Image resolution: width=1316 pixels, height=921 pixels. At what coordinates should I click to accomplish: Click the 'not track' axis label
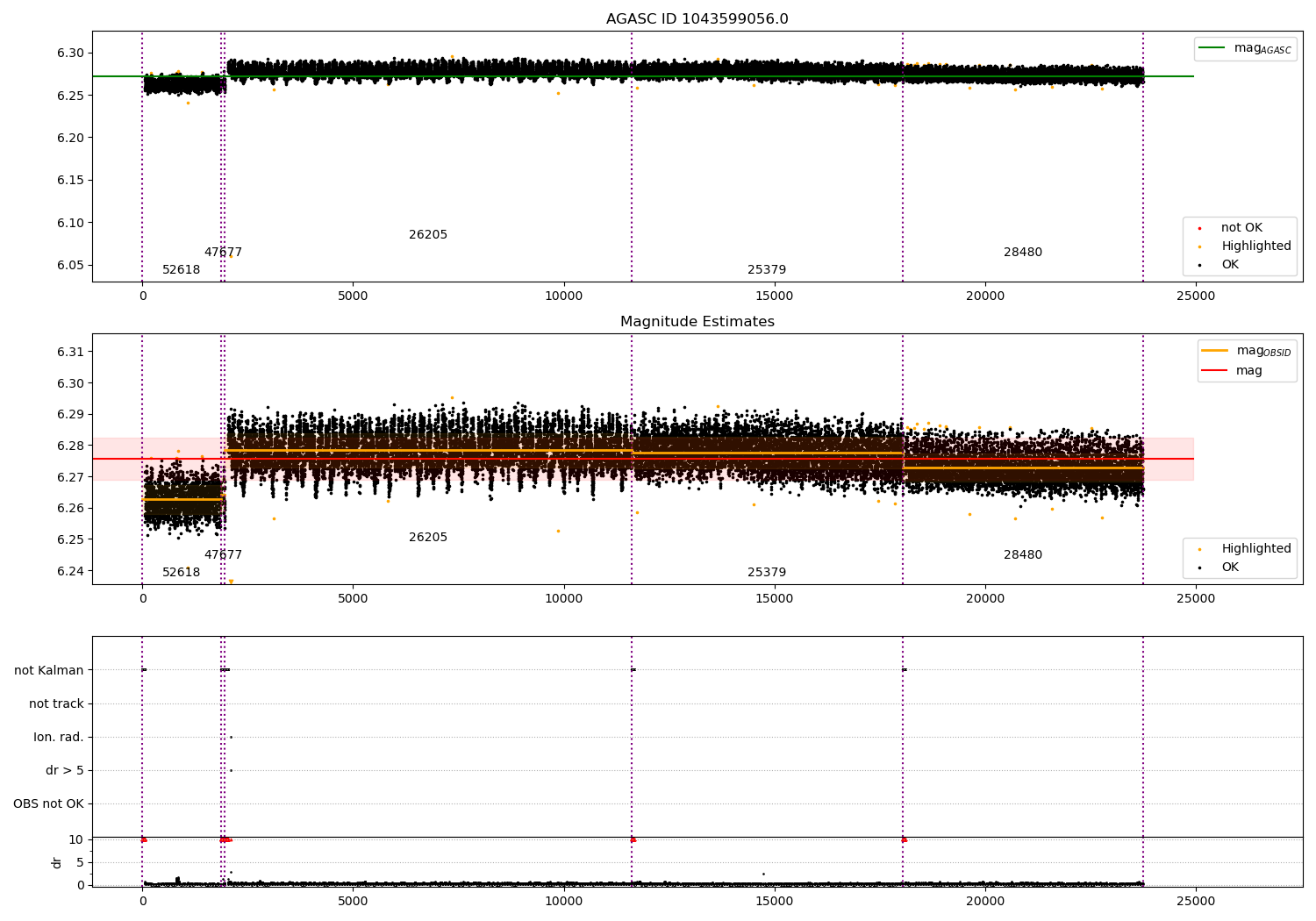(56, 704)
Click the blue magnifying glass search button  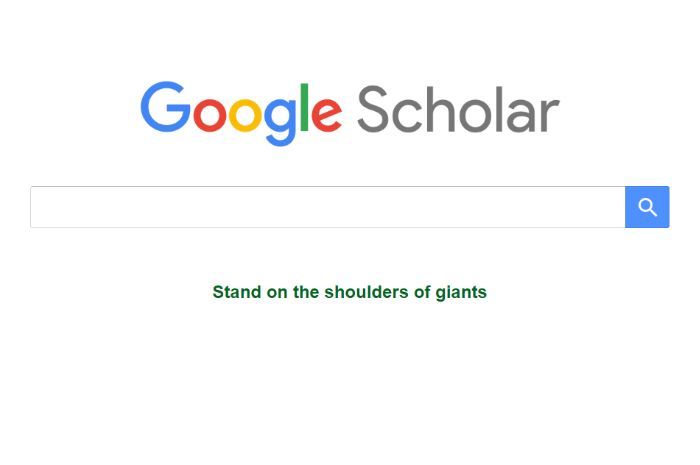click(x=647, y=207)
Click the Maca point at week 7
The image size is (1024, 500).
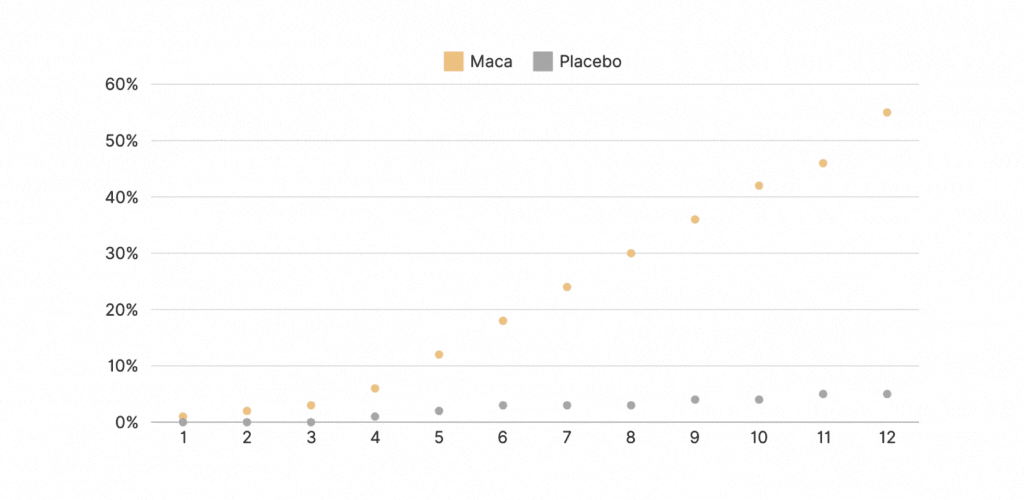pos(567,287)
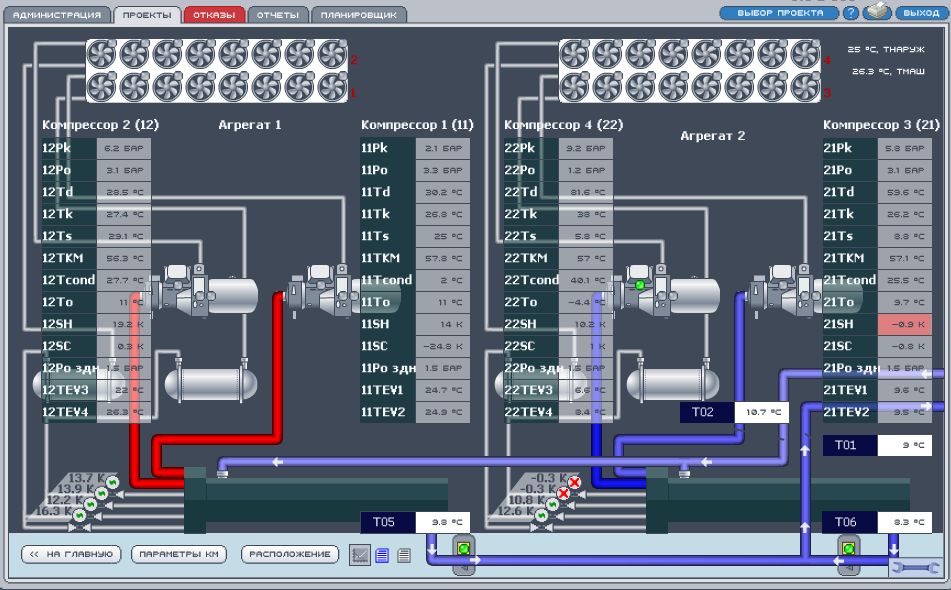Click the НА ГЛАВНУЮ button
Screen dimensions: 951x590
click(71, 554)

++++++

### EXERCISE OBJECTIVE
Can the lines from the one with "Click the Maca point at week 7" to the end of the records above be quoted exactly, both ends included, with every picture omitted?

### RESPONSE
Click the Maca point at week 7
The image size is (1024, 500).
pos(567,287)
Click the НА ГЛАВНУЮ button
Screen dimensions: 951x590
click(71, 554)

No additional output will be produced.